Given the internet and pretty much anyone with an access can look into your information; it has evidently became important privacy is the at most important thing on the Internet.

Alice and Bob invented cryptography, Just KIDDING all most all the texts, presentations, blogs and articles talk about these two people wanting to exchange some secret messages. To have local touch we take names of mythical creations of Rama and seeta, I am not going to say anything different, but present to you with things that I have understood.

Everyone has secrets, so does Rama and Seeta. How do the communicate with each other via written media, even if someone get their hands on the secret message.

Computer Security

Computer security in this article vastly refers to the various levels and dimensions of all the security involved online. To elaborate, Securing the physical computer to login password to encrypted disk, encrypted driver, encrypted folder, encrypted file to encrypted email.
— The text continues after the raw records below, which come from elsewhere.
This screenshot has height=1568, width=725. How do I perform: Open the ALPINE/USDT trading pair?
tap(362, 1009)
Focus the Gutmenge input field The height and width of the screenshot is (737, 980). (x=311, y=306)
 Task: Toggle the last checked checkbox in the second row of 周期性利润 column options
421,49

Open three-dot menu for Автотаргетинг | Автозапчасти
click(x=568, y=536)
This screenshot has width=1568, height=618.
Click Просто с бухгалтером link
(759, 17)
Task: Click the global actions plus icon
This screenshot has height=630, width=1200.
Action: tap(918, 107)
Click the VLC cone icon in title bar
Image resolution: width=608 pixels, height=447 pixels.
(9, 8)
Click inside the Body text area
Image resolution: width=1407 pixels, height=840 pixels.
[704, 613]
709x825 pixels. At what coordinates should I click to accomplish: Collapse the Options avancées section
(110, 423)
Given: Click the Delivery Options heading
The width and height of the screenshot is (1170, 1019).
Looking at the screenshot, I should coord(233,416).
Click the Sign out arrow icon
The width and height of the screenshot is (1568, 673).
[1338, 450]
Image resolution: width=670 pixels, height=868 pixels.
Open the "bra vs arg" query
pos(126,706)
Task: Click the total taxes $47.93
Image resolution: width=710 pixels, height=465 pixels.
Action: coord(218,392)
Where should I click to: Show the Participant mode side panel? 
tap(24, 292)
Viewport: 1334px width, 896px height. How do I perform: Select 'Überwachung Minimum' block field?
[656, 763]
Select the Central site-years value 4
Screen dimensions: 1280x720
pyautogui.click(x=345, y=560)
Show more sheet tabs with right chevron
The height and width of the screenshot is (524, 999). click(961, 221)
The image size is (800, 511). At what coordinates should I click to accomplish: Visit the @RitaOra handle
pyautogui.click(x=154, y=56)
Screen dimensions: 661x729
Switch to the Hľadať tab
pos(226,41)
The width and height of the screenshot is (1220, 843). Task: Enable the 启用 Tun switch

In this short-book we concentrate on the encrypted email part.

E-mail security.

E-mail as it stands today was invented in sixties, at the time the network is limited to a single organization (usually defence) and no one else would have access to this network as a person has to have physical access.

Once the small network started to grow (what is today commonly refered to as the Internet (with a I)), people started to realize the e-mail is often sent on the network as a clear text message. Anyone who can tap into the physical network could see the email sent from one person to another.

This is a obvious security concern, and what lead to the inventions of keys. Using these keys the cleartext is converted into ciphertext. The ciphertext is not guaranteed to have same lenght of the original message.

This process of converting from cleartext to ciphertext is known as encryption. The process of converting back from ciphertext to cleartext is known as decryption. There are two types of keys in use

Symmetric keys

Same key is used to encrypt and decrypt messages. The problem with this kind of encryption is that, if a person A gets hold of key belonging to B, which B is not intended to. A can decrypt all the messages that were sent to B.

Asymmetric keys

A pair of keys are used, commonly refered to as private key and public key. A public key is available to public and anyone can use this key to send email to a person to whom this key belongs. And the receiving party uses his/her private key to decrypt the message.

Sample graph

PGP - Pretty Good Privacy

It became evidently clear from the beginning that symmetric encryption would not offer a better infrastructure in terms of security. All the concentration was directed to asymmetric.

Birth of PGP

Terminologies

Confidentiality

The way asymmetric encryption is used in maintaining confidentiality (i.e. the privacy of your precious documents) goes something like this: you generate a ‘keypair’ (a pair of keys such that documents encrypted with one can be decrypted with the other, and vice versa). One of these is your public key, the other is your private key. So, you share your public key with the world, and keep your private key, well, private. People who want to send you an encrypted e-mail find your public key, write the e-mail, encrypt it using the public key and send it to you. You, on receiving the e-mail, whip out your private key, decrypt the ciphertext and read it. This is how confidentiality is obtained with OpenPGP, and it’s relatively simple.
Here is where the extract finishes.